**Problem to work on:** Where a line of the records contains the word "computer", show that line.

== == ==

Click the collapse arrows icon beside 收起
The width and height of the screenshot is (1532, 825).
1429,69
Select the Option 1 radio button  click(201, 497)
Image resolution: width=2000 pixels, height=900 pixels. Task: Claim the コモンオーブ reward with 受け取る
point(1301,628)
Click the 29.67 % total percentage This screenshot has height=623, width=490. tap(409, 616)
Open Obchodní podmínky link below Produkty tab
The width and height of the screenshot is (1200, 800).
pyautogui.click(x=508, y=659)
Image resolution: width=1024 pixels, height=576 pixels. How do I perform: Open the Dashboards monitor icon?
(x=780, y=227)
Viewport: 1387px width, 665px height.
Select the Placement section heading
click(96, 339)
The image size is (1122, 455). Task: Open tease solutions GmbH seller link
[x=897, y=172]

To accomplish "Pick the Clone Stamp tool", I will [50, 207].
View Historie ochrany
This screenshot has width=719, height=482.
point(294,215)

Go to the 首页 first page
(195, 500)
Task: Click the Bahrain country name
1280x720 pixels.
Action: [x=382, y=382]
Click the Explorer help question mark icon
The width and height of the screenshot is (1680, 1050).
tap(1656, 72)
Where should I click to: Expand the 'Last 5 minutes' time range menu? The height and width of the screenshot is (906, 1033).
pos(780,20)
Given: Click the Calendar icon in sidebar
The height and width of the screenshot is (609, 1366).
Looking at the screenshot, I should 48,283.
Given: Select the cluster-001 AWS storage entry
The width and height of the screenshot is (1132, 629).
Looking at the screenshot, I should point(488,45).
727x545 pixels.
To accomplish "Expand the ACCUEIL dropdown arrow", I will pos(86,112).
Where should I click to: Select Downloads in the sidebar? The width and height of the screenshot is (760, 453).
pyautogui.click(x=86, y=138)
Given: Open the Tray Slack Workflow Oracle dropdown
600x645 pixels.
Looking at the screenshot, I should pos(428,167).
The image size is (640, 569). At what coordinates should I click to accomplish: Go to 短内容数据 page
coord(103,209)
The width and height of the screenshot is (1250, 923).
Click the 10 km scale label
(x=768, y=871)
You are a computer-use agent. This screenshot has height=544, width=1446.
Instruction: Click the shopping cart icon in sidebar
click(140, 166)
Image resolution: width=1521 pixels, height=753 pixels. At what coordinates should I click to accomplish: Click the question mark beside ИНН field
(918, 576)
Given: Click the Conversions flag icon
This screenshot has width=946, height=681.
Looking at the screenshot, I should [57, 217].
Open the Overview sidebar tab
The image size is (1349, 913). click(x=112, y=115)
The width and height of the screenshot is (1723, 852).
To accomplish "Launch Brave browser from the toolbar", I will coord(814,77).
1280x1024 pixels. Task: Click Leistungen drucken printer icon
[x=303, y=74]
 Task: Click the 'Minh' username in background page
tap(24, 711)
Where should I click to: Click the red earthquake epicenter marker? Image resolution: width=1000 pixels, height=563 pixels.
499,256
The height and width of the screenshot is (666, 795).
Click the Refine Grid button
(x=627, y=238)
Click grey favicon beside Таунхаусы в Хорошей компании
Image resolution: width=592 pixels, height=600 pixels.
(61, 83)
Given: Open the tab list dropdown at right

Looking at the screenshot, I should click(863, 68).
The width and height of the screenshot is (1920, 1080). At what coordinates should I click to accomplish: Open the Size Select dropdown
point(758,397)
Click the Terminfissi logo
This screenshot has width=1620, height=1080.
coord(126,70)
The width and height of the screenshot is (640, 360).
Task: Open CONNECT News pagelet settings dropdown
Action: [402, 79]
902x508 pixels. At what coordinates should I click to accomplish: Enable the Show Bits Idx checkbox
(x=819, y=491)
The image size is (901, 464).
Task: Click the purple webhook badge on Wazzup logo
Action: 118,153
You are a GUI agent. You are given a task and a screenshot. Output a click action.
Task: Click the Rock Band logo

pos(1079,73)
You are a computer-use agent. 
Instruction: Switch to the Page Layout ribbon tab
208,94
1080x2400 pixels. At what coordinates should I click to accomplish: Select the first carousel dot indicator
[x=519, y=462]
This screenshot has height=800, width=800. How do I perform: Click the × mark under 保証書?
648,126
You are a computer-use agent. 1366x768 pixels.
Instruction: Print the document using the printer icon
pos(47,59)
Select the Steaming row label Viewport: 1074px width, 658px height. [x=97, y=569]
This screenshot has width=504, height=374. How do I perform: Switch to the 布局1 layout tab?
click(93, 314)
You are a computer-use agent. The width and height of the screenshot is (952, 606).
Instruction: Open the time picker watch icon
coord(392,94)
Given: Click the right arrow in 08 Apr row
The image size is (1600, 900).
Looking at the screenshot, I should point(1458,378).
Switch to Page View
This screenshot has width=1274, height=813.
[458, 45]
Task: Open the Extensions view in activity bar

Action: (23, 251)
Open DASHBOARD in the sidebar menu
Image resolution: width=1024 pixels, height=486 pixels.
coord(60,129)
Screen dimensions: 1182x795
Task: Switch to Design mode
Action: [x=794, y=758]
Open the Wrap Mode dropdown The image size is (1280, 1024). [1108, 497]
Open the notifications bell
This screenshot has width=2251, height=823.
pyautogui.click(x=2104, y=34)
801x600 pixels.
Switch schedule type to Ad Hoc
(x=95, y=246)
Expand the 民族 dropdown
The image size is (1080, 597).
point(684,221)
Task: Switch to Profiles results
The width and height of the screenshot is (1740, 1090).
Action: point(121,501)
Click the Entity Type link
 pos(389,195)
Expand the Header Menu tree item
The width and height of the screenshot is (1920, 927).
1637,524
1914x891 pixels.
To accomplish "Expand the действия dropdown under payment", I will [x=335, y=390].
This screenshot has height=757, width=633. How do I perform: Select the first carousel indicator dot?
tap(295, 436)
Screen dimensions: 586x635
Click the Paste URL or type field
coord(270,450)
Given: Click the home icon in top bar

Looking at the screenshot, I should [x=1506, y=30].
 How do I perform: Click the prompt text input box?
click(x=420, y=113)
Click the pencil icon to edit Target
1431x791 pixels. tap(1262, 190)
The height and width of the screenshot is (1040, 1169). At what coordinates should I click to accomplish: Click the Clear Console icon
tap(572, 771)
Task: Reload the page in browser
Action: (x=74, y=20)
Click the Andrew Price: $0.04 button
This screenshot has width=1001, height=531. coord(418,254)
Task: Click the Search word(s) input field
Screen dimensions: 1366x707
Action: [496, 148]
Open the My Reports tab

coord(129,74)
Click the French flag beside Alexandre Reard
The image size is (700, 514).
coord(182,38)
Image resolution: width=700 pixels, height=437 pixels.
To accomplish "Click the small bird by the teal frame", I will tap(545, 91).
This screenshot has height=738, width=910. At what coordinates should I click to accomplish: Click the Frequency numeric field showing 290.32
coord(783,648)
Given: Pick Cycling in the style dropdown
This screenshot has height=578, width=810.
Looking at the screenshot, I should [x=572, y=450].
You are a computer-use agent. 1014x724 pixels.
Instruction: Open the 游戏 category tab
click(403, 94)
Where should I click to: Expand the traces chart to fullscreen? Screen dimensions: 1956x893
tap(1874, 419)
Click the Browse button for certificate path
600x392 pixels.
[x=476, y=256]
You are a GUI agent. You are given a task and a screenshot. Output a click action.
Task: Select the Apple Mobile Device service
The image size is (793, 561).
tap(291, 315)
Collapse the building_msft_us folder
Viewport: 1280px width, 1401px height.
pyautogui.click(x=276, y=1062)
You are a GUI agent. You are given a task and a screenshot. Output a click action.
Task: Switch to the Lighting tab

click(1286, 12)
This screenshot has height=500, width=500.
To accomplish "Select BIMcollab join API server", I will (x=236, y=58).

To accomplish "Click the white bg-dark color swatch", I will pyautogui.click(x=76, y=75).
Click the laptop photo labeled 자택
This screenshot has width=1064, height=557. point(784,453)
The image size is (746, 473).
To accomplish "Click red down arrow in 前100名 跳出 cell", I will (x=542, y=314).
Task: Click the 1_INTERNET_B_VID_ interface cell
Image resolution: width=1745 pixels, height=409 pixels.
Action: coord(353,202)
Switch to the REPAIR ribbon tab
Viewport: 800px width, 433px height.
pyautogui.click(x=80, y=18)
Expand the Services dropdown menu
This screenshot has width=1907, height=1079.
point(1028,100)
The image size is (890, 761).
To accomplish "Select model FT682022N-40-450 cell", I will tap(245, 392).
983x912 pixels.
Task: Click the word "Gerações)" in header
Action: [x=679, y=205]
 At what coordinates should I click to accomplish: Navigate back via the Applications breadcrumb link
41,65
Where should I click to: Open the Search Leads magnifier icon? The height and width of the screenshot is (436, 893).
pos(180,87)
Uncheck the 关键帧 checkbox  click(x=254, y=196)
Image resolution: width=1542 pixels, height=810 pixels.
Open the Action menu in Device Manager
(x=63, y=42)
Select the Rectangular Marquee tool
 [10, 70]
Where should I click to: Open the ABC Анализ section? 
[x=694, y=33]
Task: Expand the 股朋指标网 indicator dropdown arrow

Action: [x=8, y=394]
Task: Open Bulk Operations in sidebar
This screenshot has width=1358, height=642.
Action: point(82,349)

== == ==

**Response to this task:**
You are a computer-use agent. This screenshot has height=544, width=1446.
You are a computer-use agent. 
You are a computer-use agent. 1366x768 pixels.
You are a computer-use agent. The width and height of the screenshot is (952, 606).
You are a computer-use agent. 1014x724 pixels.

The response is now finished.